Copyright 2007 William Davis, MD

Comments (7) -

  • Nancy M.

    12/18/2007 3:04:00 PM |

    Wasn't Good Calories, Bad Calories good?  Man, just what the medical world needs, a good wake-up call into how schlocky their science is (sometimes).  

    Did you finish the book yet?  Parts of it infuriated me at the stupidity and arrogance of people.  And I have to say it is getting harder and harder to have respect for medical "authorities" when you know the horrible science their training was based on, that they don't question the basis for these assumptions yet assume their patients are all idiots.

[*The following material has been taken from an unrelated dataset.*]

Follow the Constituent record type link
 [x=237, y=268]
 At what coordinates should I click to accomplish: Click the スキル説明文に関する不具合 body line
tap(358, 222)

    I'd love to hear more of your comments on his book if you get a chance to blog about them.

  • MAC

    12/18/2007 3:05:00 PM |

    Would be interested in any comments you have as you "reconsider the role of saturated fat in diet" as a low carb diet appears to be beneficial in raising HDL.

    This research  from Jeff Volek was of interest: Jeff Volek, et al: Low carb diet reduces inflammation and blood saturated fat in Metabolic Syndrome. http://www.sciencedaily.com/releases/2007/12/071203091236.htm

    Also, Cordain makes the case in his FAQ for the Paleo Diet that saturated fat averaged 11% in wild animal carcasses.

  • Ross

    12/18/2007 5:50:00 PM |

    If you're going to buy something like salami, ham, bacon, sausage, or other meat product, the best source is often a deli that makes it on site.  Not only will the salami, ham, or sausage be made with fewer ingredients, but it's much tastier, fresher, and often a similar cost to mass-marketed processed meats.  

    This will not be practical for people everywhere.  Living in LA as I do, there are specialty delis all over the place and it isn't too hard to find locally made sausage, etc.  One alternative would be a deli that takes great pride in presenting the craft-made meat products of a smaller supplier.

    I've actually ignored what might be the best option of all, which is to make it yourself.  Simple ham, proscuitto, bacon, salami, many different kinds of sausage, etc. can all be made in the home with inexpensive tools and (for proscuitto and salami) a decent dry place where they won't be disturbed.  It's also fun!

    But at all costs, avoid anything made by oscar mayer or any other mass produced meat product.  It's all crap.

  • chickadeenorth

    12/20/2007 5:26:00 AM |

    Even Dr Atkins said no meats allowed that are processed or have nitrates, only meats like our ancestors ate, he said it was like "the kiss of death".I don't even considered those types of meat to have sat fats, but poision, they are all part of Franken foods to me, like Snackwell cookies.. If I have sausage I get a local German butcher to make organic elk meat into garlic sausage for us.To me low carb means nutrient dense whole foods.

  • Dr. Davis

    12/20/2007 5:36:00 AM |

    What's frightening is that, whenever I've discussed the Atkins' approach with people doing it on their own, they've virtually always included plentiful cured and processed meats.

    Somehow that part of the message didn't get stressed enough.

  • Dr. Davis

    12/20/2007 5:38:00 AM |

    In response to Nancy's first post:

    I'm embarassed to admit that Taubes was so tremendously unique and entertaining (in a nerdy sort of way) that I've savored each discussion slowly and carefully. So it's literally taken me two months to read his book. But I have enjoyed every word.

  • chickadeenorth

    12/21/2007 7:21:00 AM |

    Yes I think those of us who used the board and forum understood it better and we could call his office and talk to his nurse or leave him a question, lots misconstrued they should eat a lb  bacon a day, He said no nitrates and sat fats under 20 gr a day.I learned his big boo boo was eventually incorporating rungs adding breads, potatoes etc, they are the kiss of death IMHO.